(Collected data entries)
========================================
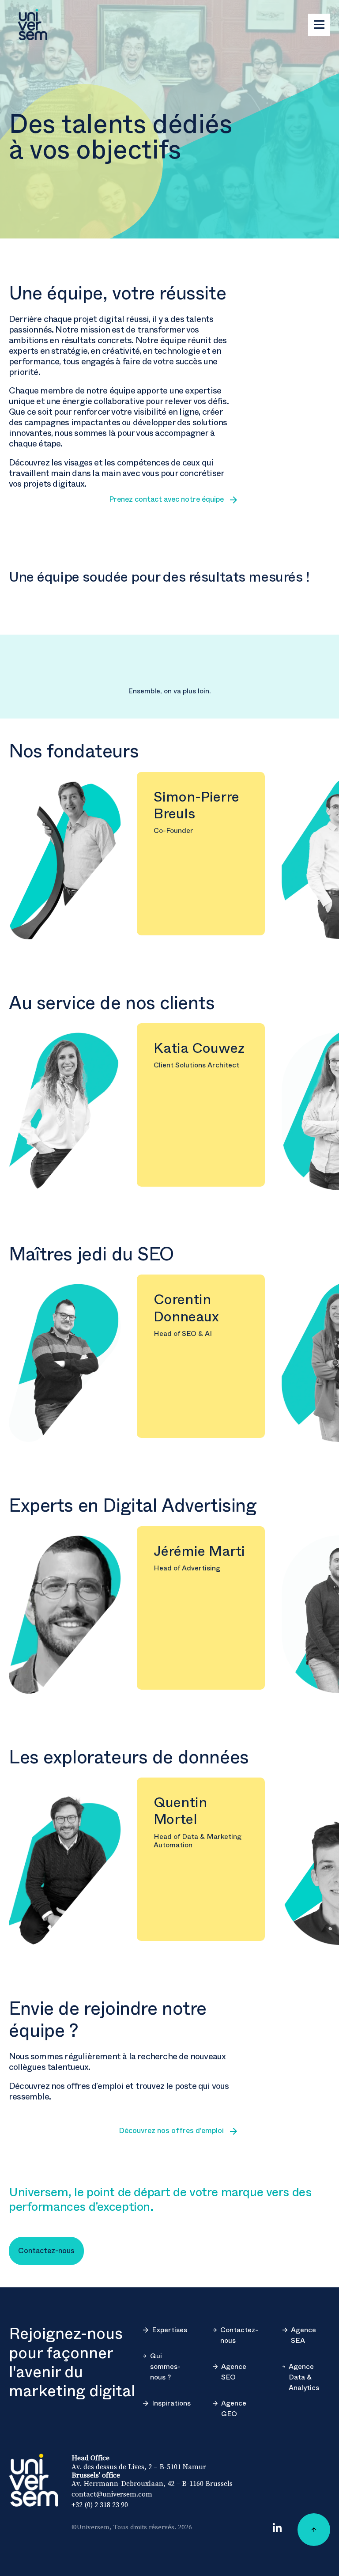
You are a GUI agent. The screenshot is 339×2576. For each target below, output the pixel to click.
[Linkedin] (277, 2527)
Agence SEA (303, 2335)
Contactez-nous (239, 2335)
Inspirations (171, 2403)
========================================
:: WHAT TO PRODUCE ::
I need the entries printed exactly, with each picture left out.

:: TASK RESPONSE ::
You are a GUI agent. The screenshot is 339×2576. For each target below, output the pixel to click.
[Linkedin] (277, 2527)
Agence SEA (303, 2335)
Contactez-nous (239, 2335)
Inspirations (171, 2403)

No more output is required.